MR imaging artifacts, ferromagnetism, and magnetic torque of intravascular filters, stents, and coils.

Experiments were conducted in which various intravascular filters, stents, and coils were imaged using magnetic resonance (MR) spin-echo technique at 0.35 T. These devices were also evaluated for ferromagnetism (at 0.35, 1.5, and 4.7 T), magnetic torque (at 0.35 and 1.5 T), and magnetically induced migration within a plastic tube (at 0.35 and 1.5 T for the Greenfield filter [GF]). The stainless-steel GF was evaluated in vitro for its propensity to perforate canine inferior venae cavae (IVC). Magnetic force and torque at 1.5 T did not dislodge the GF or result in perforation of canine IVC by the GF. Beta-3 titanium alloy (used in a new percutaneous version of the GF) is apparently one of the best-suited metals for use with MR imaging because of its lack of ferromagnetism (up to 4.7 T) and absence of MR imaging artifacts (at 0.35 T).

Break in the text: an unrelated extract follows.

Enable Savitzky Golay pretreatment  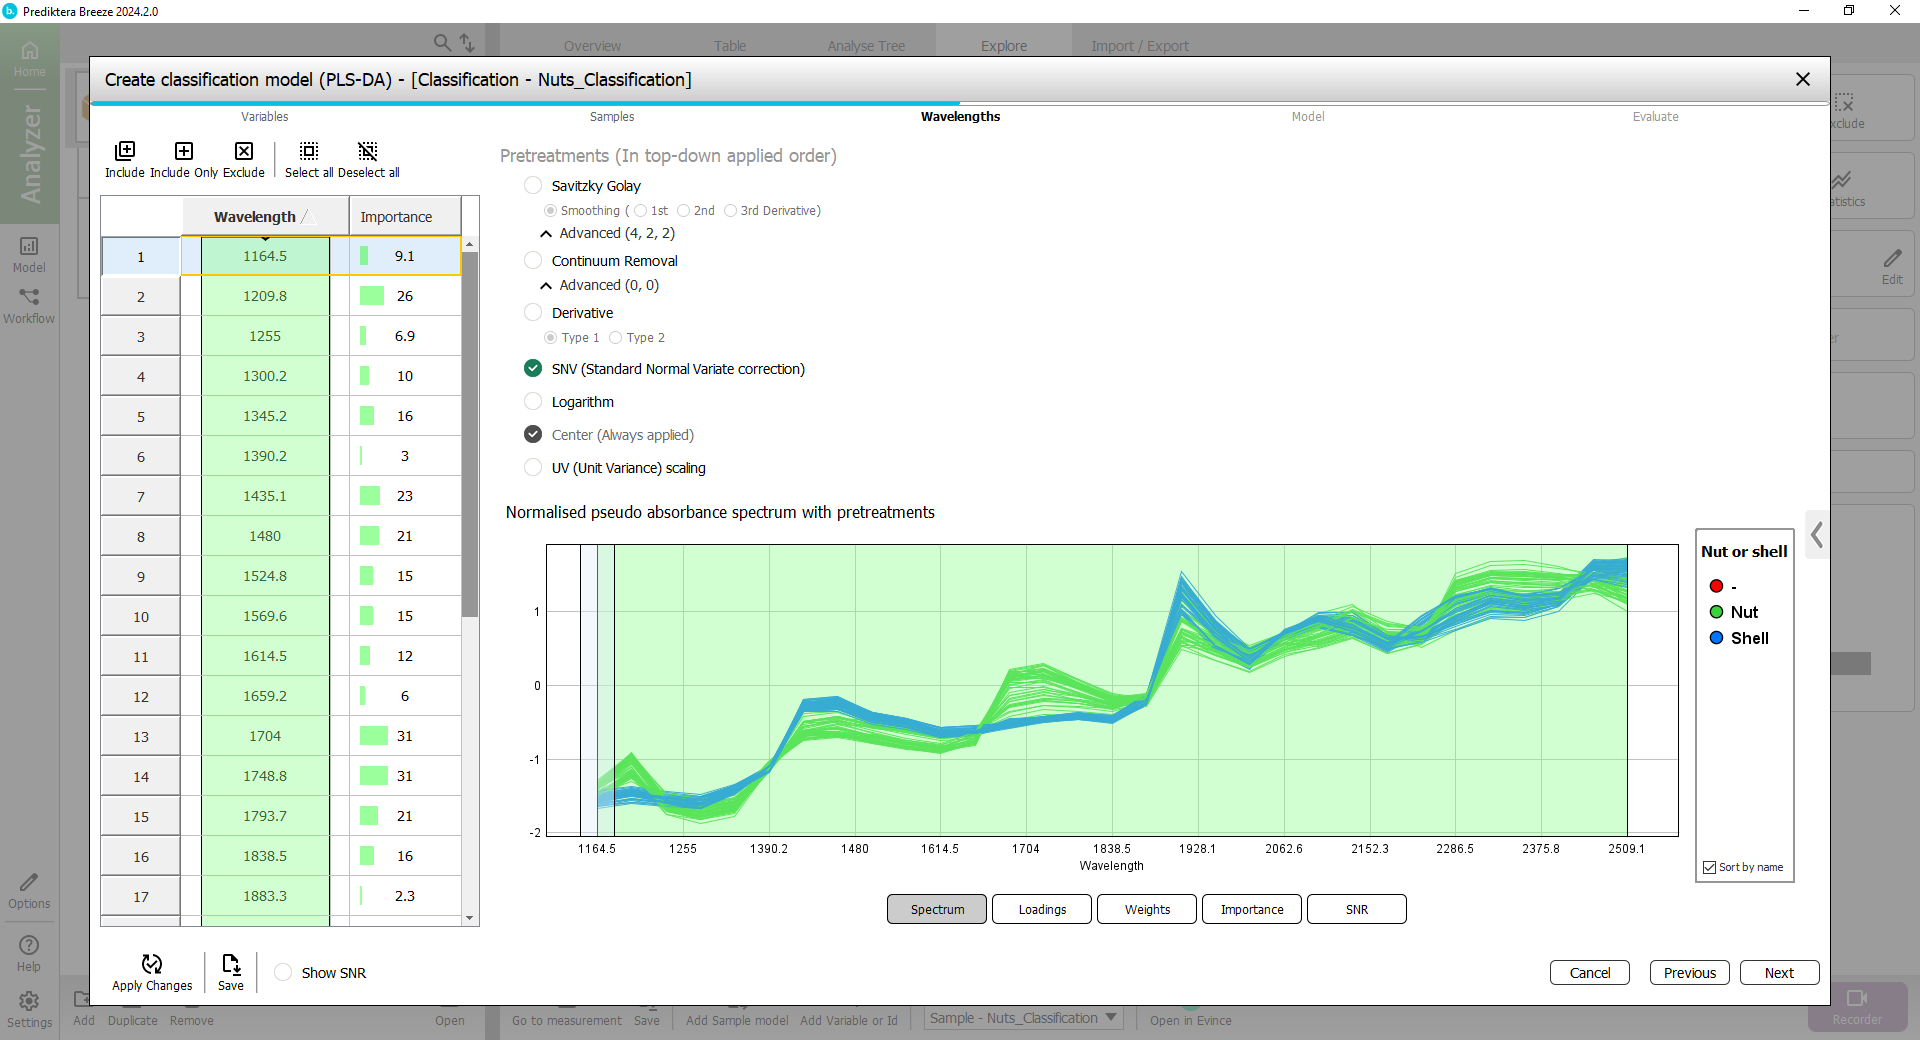(533, 186)
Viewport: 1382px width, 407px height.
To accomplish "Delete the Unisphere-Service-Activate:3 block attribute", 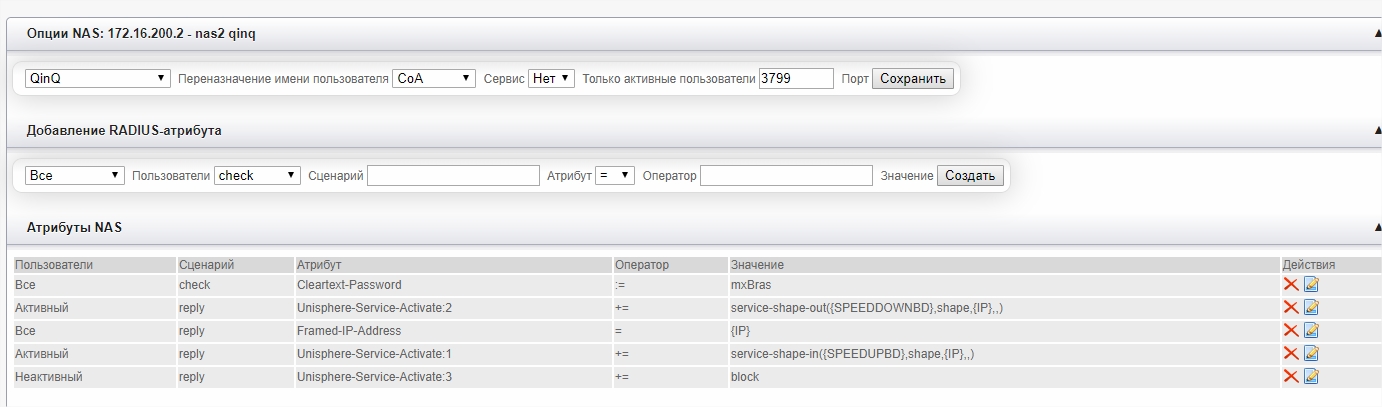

Devices composed of Elgiloy (Mobin-Uddin filter), nitinol, and MP32-N (Amplatz filter) alloys all created mild artifacts. Devices fashioned from 304 and 316L (GF and Palmaz stent) stainless-steel alloys created severe "black-hole" artifacts, with the 304 alloy devices also showing marked image distortion. Generally, the greater the ferromagnetism of a device, the greater its magnetic susceptibility artifact.